Clyde took a switchblade from his pocket, flicked it open. "Guess they do."
NINE
9:38 P.M.
Raymond Caldwell was constipated and the poodle needed to shit.
Typical.
The wife didn't give a damn that the crap had dried up inside of him like a goddamned concrete pillar, but she was next to hysterically urgent when she thought the pink-toed poodle with the curly, shampooed hair might be a few seconds late with its bowel movement, and of course he was the one that had won the honor of taking MeMe out for a dump.
Swell, he had a boulder hung in his ass, and prissy mutt needed to drop a load.
And right when it was time for the wrestling matches, and he's waited all week for them too.
Tonight was the night the Raider was going to give that kraut bastard Eric Von Stropper the old what for, twist his ugly head right off of his ugly shoulders. Probably be blood and the sound of cracking bones all over the place—and guess who needed to shit?
Guess where he'd be when the blood started flying?

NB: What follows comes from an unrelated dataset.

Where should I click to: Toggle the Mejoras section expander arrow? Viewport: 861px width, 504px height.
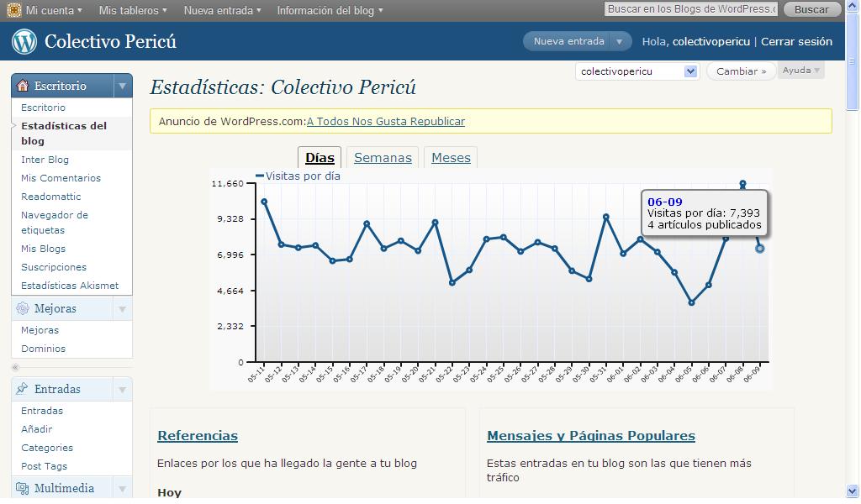[x=122, y=308]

Downstairs watching a poodle lose a noodle.
Good old MeMe, that dog was a hundred years old. Why didn't she die? The goddamned dog was going to outlive him. Here he was seventy and next year his chair would be empty and the goddamned dog would be laying there watching wrestling.
"Christ, Selma, can't you take the dog out to shit? It's almost time for the matches,"
"Ray, such language. MeMe can't go to the toilet like we can."
"So who's going to the toilet these days. I feel like I got a cork in my ass."
"Ray, I will not stand for that sort of language in this house."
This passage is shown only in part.